MongoHQ requires its EU Customers to provide individuals the opportunity to choose (opt out) whether their personal information will be (1) disclosed to a third party or (2) used for a purpose incompatible with the purpose for which it was originally collected or subsequently authorized by the individual. For sensitive information, affirmative or explicit (opt in) choice must be given if the information is to be disclosed to a third party or used for a purpose other than its original purpose or the purpose authorized subsequently by the individual.
MongoHQ does not disclose any Personal Data to third parties that has been collected by its Customers, and provides an adequate level of privacy protection to prevent third party access to any such Information. MongoHQ also requires its Customers to disclose to individuals any such transfers of their own Personal Data to third parties, and allow the individual a choice (opt out) of such disclosure, as outlined in the Directive.
MongoHQ allows for its Customers to respond to an individual’s request to access to their Personal Data and allow the individual to correct, amend or delete inaccurate information, except where the burden or expense of providing access would be disproportionate to the risks to the privacy of the individual in the case in question or where the rights of persons other than the individual would be violated.
The control, access, and security of the Personal Data stored on the MongoHQ servers is (1) in the direct and primary control of the Customer, and (2) subject to the security measures undertaken by the Customer. Subject to the foregoing, MongoHQ has in place information security procedures and commercially reasonable security measures designed to protect Personal Data stored on its servers from loss, misuse, unauthorized access, disclosure, alteration and destruction.
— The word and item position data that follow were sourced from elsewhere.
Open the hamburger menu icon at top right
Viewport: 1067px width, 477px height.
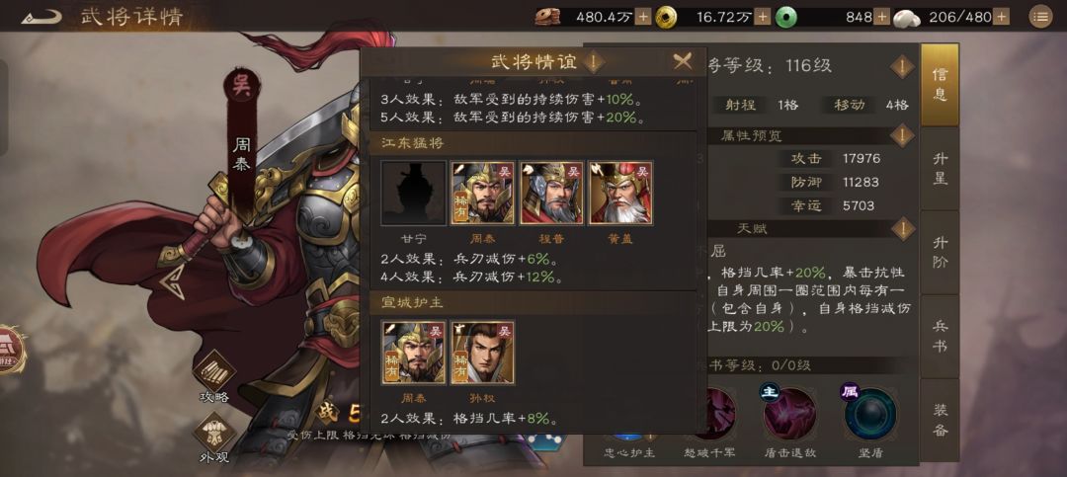pos(1040,17)

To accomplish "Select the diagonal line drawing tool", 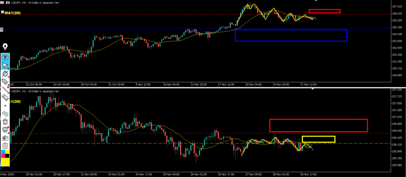I will (x=5, y=89).
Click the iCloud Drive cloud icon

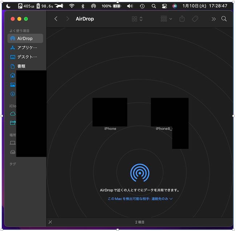point(13,114)
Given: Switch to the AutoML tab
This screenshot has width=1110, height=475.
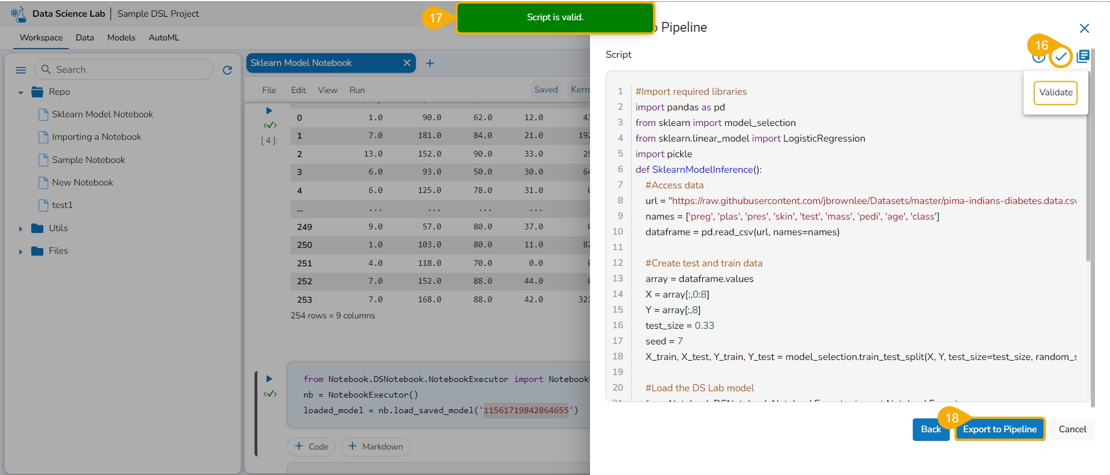Looking at the screenshot, I should (164, 38).
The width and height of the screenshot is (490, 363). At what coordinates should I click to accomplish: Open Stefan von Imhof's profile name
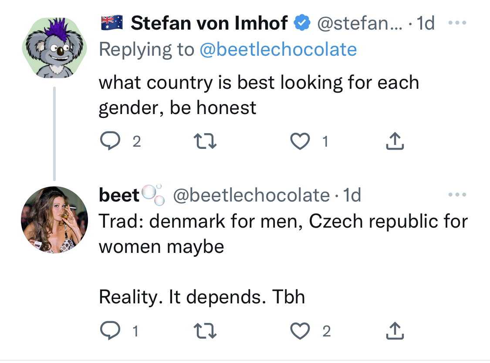click(209, 23)
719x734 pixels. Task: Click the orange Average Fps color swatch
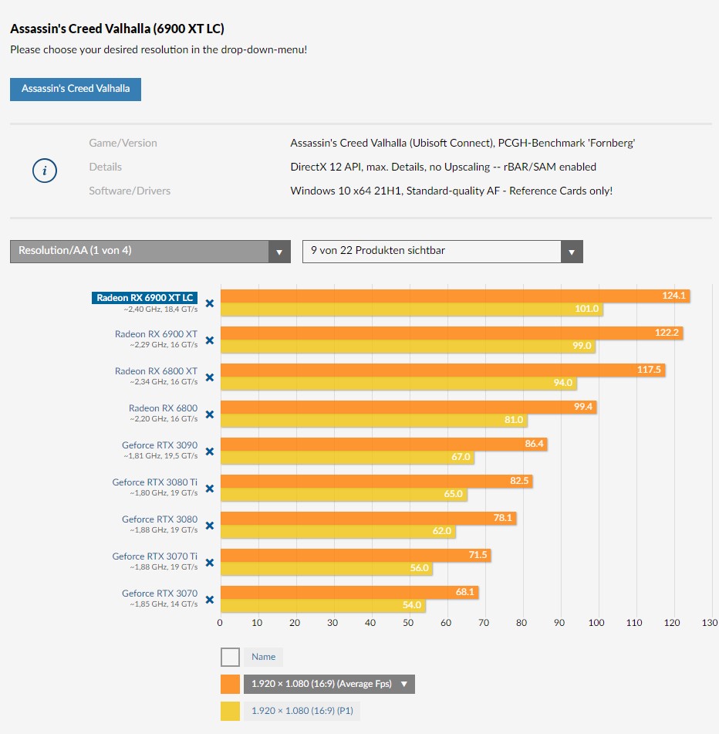230,684
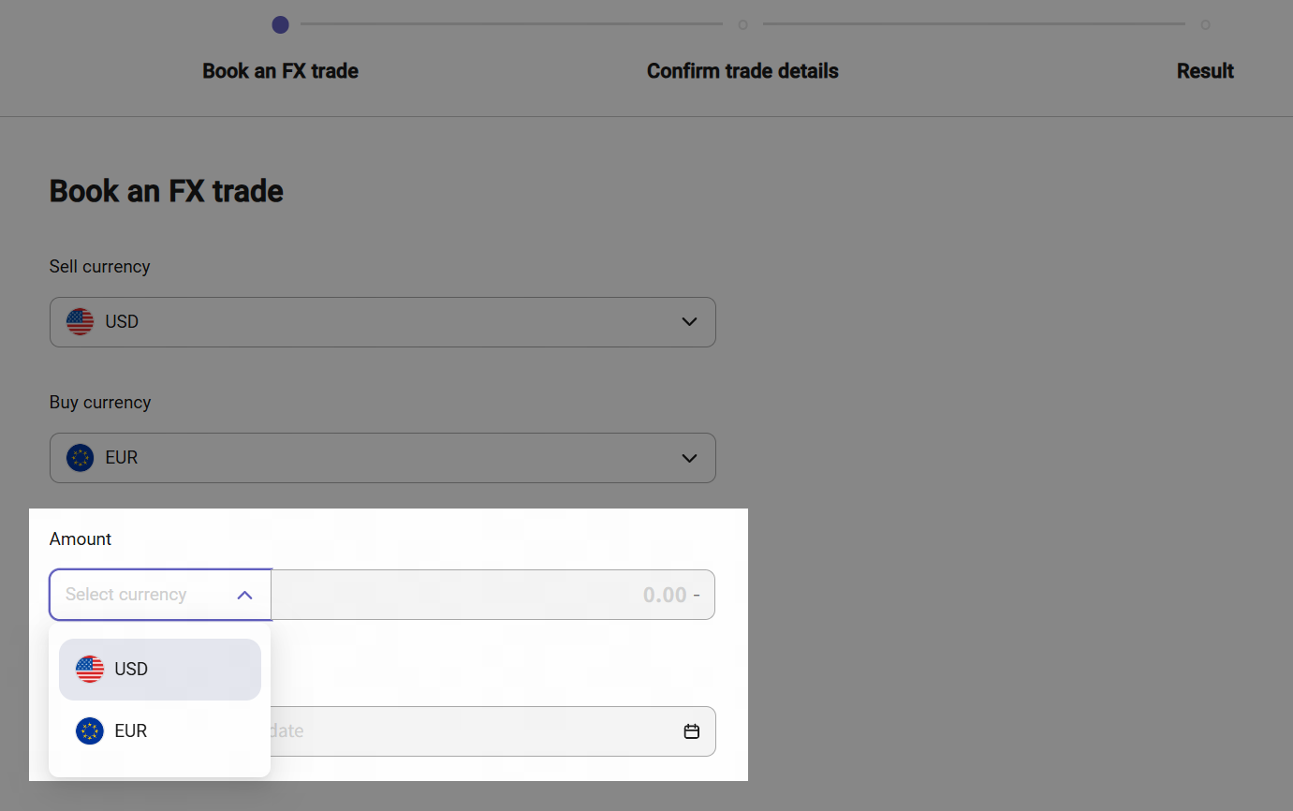Click the active first step circle indicator
The height and width of the screenshot is (811, 1293).
(x=280, y=25)
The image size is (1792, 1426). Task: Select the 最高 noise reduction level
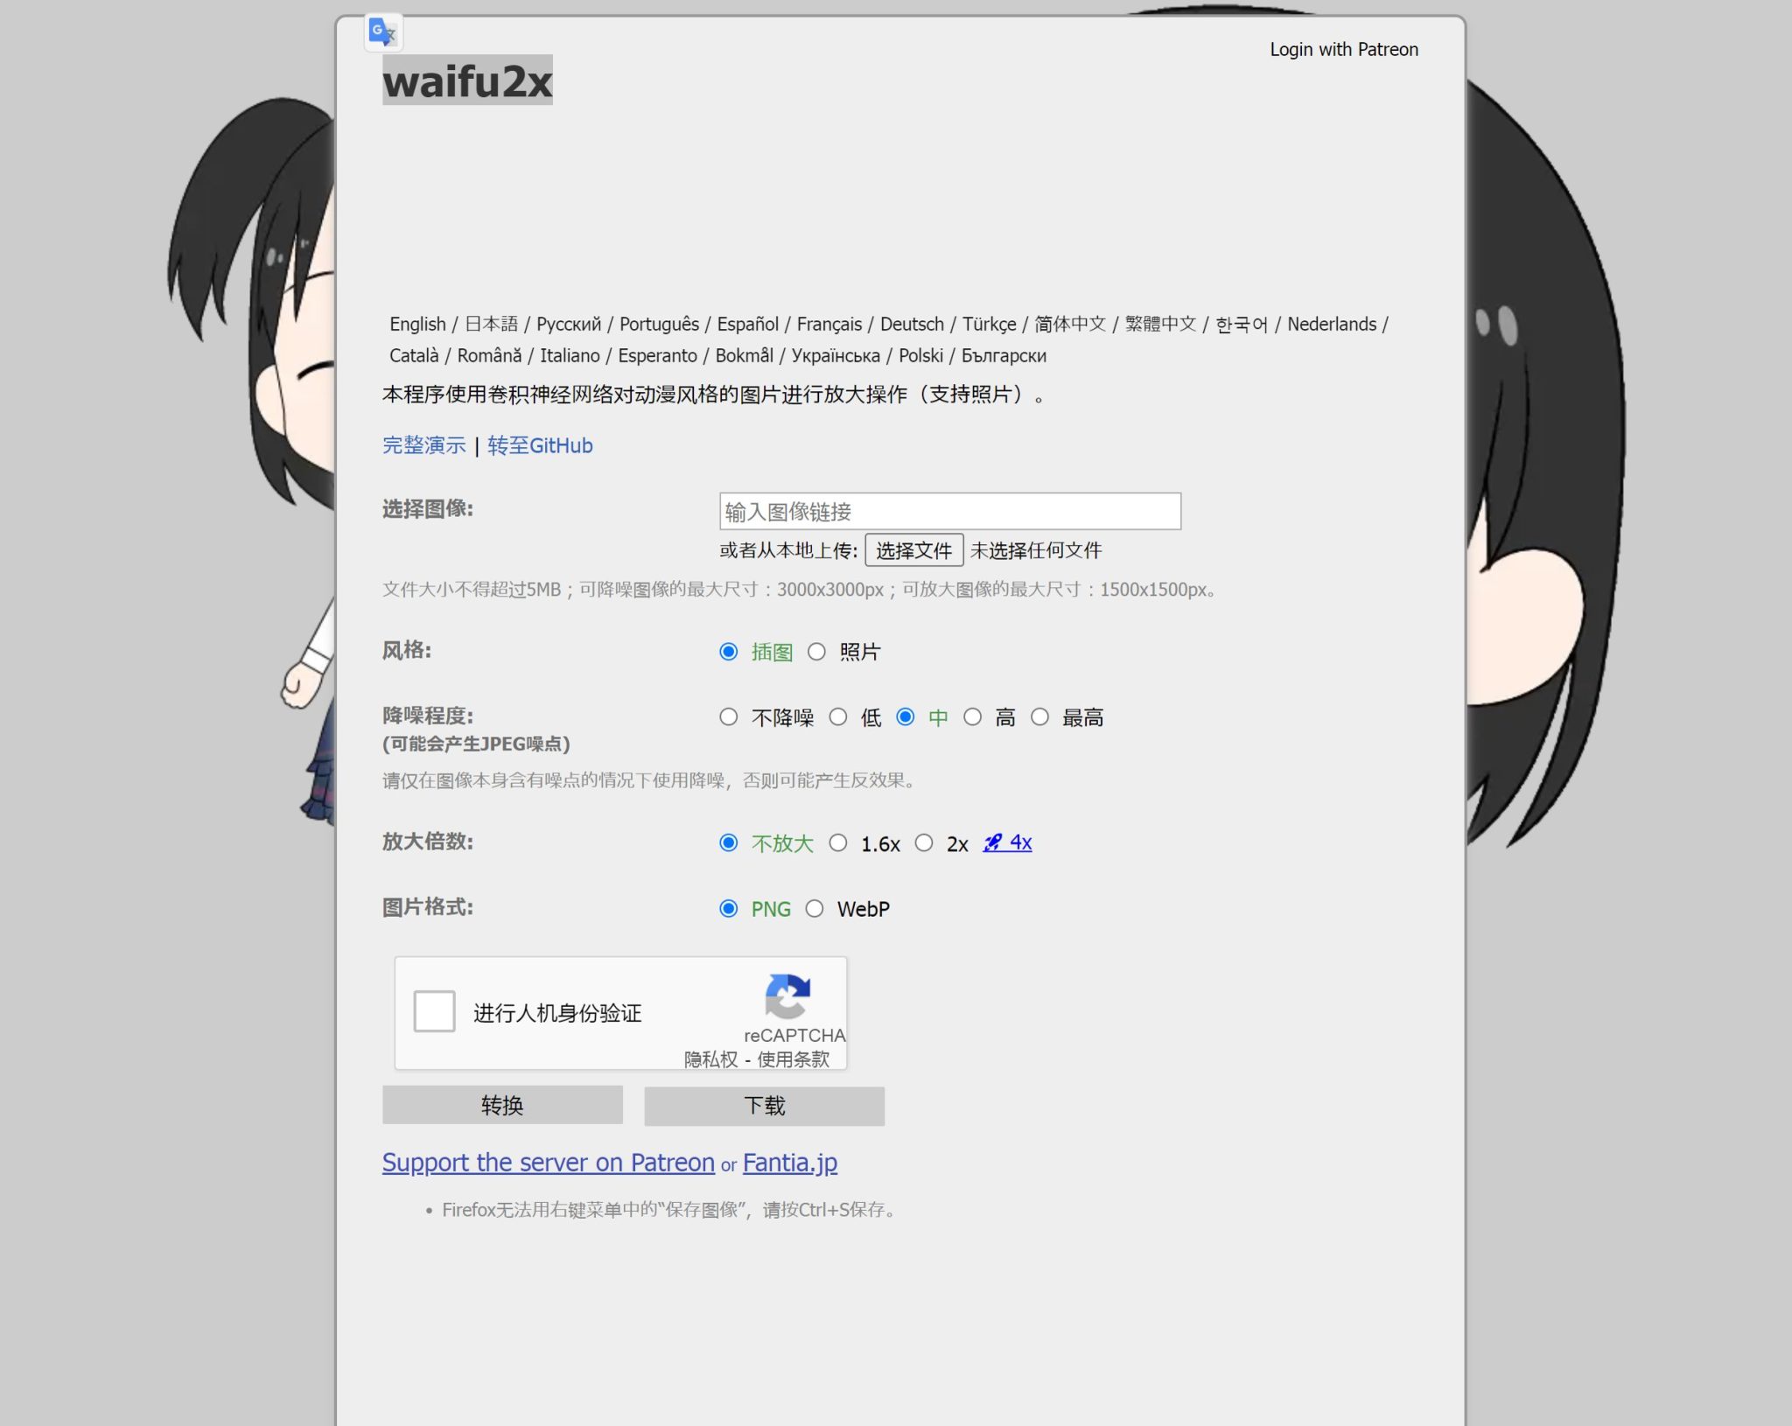pyautogui.click(x=1040, y=716)
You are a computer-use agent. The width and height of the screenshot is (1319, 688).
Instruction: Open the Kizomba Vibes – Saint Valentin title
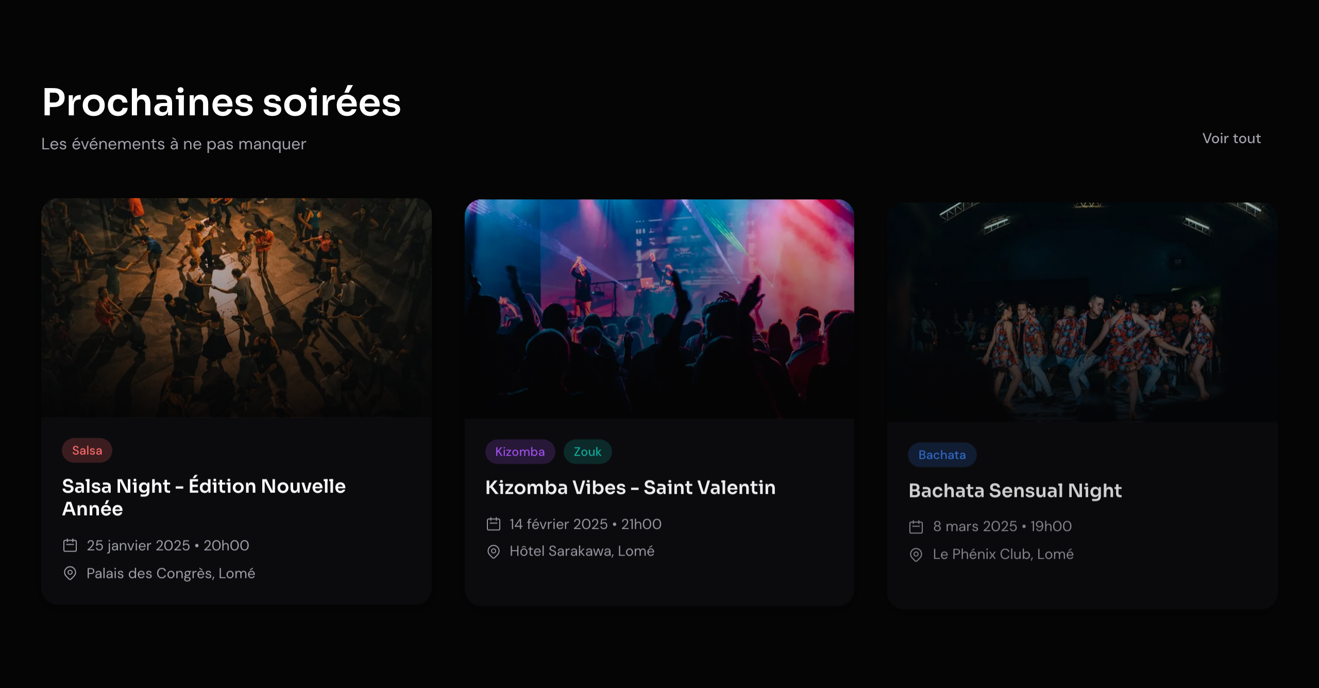click(x=630, y=488)
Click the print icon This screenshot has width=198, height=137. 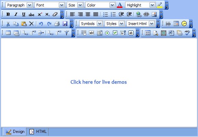pos(57,24)
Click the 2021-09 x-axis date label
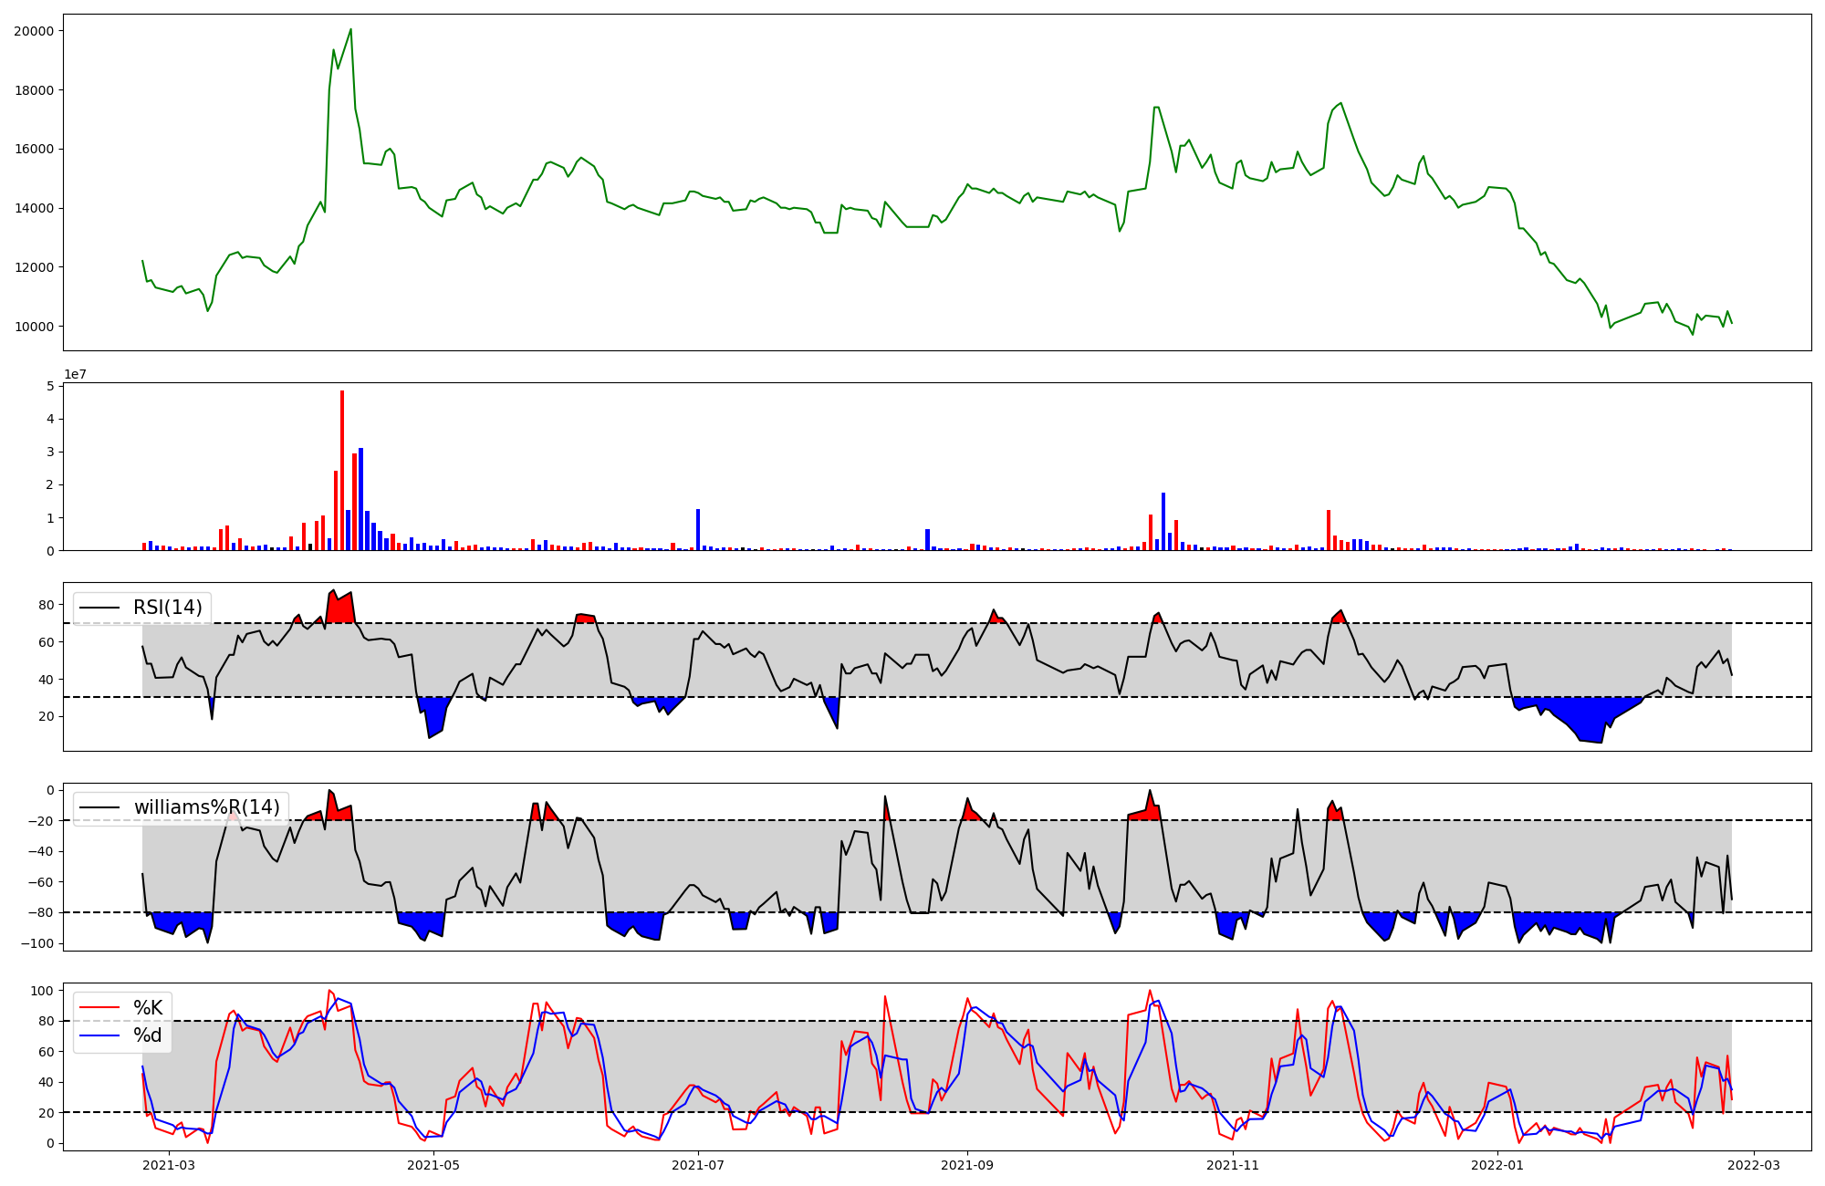 click(x=967, y=1164)
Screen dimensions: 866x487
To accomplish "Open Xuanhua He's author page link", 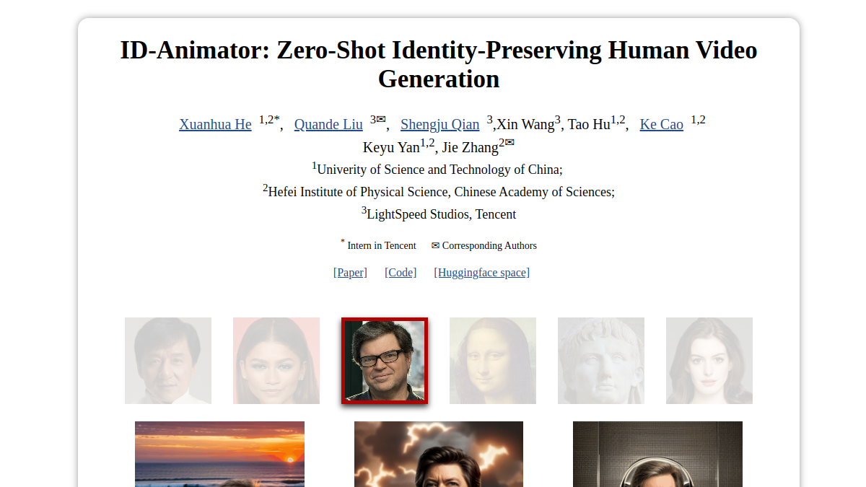I will point(215,124).
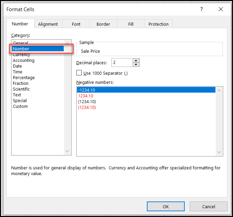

Customers will be notified of any breach with respect to their stored Personal Data of security measures implemented by MongoHQ of which MongoHQ becomes aware.
Any compromise of security or potential compromise of security of which a Customer becomes aware and any inquiries concerning security should be reported promptly by such Customer to MongoHQ. Contact information is provided below.
Director of Customer Support, MongoHQ
MongoHQ is not authorized to access or manipulate Personal Data stored on its servers other than as necessary to provide services to a Customer or as otherwise permitted or directed by such Customer. MongoHQ takes reasonable steps to assure that Personal Data transferred from the European Union or Switzerland to the United States and stored on MongoHQ’s servers is maintained in a reliable, accurate and complete state, subject to any deficiencies in the state in which such Personal Data was received.
Federal Trade Commission
MongoHQ’s adherence to the Safe Harbor Principles is limited to the extent permitted or required by applicable United States laws, rules or regulations.